Problem statement:
Reproduce the listing below verbatim, from its first line up to and including the line containing "click(x=749, y=618)", and nothing beyond it.
────────────────
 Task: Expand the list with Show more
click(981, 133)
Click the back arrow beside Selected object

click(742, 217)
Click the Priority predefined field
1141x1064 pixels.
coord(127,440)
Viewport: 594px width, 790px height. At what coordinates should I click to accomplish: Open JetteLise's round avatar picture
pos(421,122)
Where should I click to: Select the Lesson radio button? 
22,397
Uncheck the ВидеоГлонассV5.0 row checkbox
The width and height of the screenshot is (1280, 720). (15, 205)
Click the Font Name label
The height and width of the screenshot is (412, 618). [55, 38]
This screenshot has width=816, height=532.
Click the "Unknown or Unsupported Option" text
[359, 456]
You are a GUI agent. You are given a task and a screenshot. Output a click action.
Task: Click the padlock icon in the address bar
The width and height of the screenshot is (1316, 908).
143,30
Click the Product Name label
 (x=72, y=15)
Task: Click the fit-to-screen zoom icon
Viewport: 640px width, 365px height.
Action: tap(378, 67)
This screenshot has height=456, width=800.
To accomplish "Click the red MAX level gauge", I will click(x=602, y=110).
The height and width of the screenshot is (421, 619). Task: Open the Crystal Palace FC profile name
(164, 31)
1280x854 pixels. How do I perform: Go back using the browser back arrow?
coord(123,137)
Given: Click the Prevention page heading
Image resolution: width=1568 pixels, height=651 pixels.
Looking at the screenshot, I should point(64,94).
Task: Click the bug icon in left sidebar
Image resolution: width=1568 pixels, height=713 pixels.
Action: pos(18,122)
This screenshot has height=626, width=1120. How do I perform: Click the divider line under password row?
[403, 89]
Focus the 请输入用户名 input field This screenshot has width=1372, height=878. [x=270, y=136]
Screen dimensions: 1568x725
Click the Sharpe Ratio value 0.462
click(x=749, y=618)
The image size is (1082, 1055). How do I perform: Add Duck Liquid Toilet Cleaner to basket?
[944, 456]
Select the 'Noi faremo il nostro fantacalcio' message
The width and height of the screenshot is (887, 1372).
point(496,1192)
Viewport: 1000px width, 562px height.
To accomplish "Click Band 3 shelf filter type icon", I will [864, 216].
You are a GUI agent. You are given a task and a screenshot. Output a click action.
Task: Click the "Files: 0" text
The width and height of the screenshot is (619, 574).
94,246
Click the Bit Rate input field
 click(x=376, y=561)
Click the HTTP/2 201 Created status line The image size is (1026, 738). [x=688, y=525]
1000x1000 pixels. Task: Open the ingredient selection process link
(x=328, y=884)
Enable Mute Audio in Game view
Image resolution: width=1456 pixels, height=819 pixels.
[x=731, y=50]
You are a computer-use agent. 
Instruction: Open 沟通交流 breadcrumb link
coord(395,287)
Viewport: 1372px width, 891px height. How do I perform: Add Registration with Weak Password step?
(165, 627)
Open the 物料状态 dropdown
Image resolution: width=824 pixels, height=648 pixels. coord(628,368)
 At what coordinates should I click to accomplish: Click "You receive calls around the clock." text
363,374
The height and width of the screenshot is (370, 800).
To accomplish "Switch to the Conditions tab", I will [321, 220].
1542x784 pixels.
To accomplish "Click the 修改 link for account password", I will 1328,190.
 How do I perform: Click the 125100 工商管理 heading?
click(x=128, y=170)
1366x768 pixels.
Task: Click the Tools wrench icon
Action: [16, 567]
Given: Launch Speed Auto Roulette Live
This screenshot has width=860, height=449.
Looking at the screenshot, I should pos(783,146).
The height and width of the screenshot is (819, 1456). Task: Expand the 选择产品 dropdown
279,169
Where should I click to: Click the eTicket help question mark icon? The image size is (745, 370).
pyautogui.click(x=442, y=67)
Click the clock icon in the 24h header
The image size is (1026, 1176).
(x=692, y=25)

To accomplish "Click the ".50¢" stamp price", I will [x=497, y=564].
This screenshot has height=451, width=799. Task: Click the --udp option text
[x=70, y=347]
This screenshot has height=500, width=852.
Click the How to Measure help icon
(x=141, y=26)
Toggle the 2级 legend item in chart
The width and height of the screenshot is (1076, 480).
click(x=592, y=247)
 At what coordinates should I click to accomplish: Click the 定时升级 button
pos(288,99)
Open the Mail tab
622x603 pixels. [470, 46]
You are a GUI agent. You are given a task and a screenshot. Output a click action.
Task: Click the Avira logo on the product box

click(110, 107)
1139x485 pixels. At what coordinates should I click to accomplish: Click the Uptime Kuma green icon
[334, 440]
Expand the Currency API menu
────────────────
Output for this exercise:
 Task: Expand the list with Show more
click(981, 133)
Click the back arrow beside Selected object

click(742, 217)
Click the Priority predefined field
1141x1064 pixels.
coord(127,440)
Viewport: 594px width, 790px height. At what coordinates should I click to accomplish: Open JetteLise's round avatar picture
pos(421,122)
Where should I click to: Select the Lesson radio button? 
22,397
Uncheck the ВидеоГлонассV5.0 row checkbox
The width and height of the screenshot is (1280, 720). (15, 205)
Click the Font Name label
The height and width of the screenshot is (412, 618). [55, 38]
This screenshot has width=816, height=532.
Click the "Unknown or Unsupported Option" text
[359, 456]
You are a GUI agent. You are given a task and a screenshot. Output a click action.
Task: Click the padlock icon in the address bar
The width and height of the screenshot is (1316, 908).
143,30
Click the Product Name label
 (x=72, y=15)
Task: Click the fit-to-screen zoom icon
Viewport: 640px width, 365px height.
Action: tap(378, 67)
This screenshot has height=456, width=800.
To accomplish "Click the red MAX level gauge", I will click(x=602, y=110).
The height and width of the screenshot is (421, 619). Task: Open the Crystal Palace FC profile name
(164, 31)
1280x854 pixels. How do I perform: Go back using the browser back arrow?
coord(123,137)
Given: Click the Prevention page heading
Image resolution: width=1568 pixels, height=651 pixels.
Looking at the screenshot, I should point(64,94).
Task: Click the bug icon in left sidebar
Image resolution: width=1568 pixels, height=713 pixels.
Action: pos(18,122)
This screenshot has height=626, width=1120. How do I perform: Click the divider line under password row?
[403, 89]
Focus the 请输入用户名 input field This screenshot has width=1372, height=878. [x=270, y=136]
Screen dimensions: 1568x725
Click the Sharpe Ratio value 0.462
click(x=749, y=618)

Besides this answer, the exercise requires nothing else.